Ha! Would it be ethical now or merely metaphorically incestuous if I were to ask you to blurb my novel... if I ever get anything back on my queries but "this is really good but too (fill in the blank) to market."

Boy have I got that line and its variants memorized by now!

I just hope you get the respect your book deserves. But be careful hanging around with sailors. I think Melville may have been trying to tell us something there...

Minor American said...

Send your book to FC2. They don't have a market!! And I'll happily blurb.

Jacob Russell said...

I did send to FC2... six months later they sent a generic reject.

And hey, I have what must be one of the most suck on your ego-tits letters ever!

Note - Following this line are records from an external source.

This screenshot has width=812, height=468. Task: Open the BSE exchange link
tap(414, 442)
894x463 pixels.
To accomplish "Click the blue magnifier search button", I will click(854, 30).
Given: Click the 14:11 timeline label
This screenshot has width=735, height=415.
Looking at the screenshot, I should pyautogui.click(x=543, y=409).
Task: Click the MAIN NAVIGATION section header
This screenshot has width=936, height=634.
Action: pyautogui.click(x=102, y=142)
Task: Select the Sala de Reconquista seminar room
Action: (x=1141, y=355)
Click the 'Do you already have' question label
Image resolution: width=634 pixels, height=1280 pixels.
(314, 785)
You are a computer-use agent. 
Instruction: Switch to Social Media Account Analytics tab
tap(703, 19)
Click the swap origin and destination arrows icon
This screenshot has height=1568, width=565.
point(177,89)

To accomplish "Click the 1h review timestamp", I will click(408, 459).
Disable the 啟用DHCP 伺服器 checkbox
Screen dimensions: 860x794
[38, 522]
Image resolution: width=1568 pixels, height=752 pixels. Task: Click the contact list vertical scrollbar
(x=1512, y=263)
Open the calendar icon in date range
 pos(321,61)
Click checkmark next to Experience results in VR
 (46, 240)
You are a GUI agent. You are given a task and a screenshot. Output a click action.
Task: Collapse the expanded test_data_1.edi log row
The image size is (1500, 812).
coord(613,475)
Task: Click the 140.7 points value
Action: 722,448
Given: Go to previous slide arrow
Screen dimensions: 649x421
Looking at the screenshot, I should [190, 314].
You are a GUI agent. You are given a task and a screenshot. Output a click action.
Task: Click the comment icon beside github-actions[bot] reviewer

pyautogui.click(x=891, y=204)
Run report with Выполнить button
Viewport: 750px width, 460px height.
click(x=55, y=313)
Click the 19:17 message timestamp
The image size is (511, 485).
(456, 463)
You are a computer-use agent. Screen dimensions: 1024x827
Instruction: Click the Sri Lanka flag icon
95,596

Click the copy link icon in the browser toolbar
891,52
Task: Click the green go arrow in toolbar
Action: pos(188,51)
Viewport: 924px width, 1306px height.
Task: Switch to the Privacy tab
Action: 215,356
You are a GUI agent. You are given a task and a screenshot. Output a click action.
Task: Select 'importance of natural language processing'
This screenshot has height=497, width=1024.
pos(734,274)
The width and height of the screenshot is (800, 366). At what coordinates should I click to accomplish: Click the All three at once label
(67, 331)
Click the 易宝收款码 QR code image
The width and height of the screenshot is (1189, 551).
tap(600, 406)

Let me know, she said, when (not if) you get this published... I'll buy a copy!

that was five years ago.

Never mind. I'm into the writing. I mean, you know... I want... but it's not what or who I am... I do my thing. And it makes me happy when someone says they'll buy your book causa something I wrote on my blog.

We'll all find our own level in the end. Ultimately, it ain't up to us. We just write the books.

Cause we have to.

That's what matters.

I got that with yours. Stuff you can't get into the critical formulas.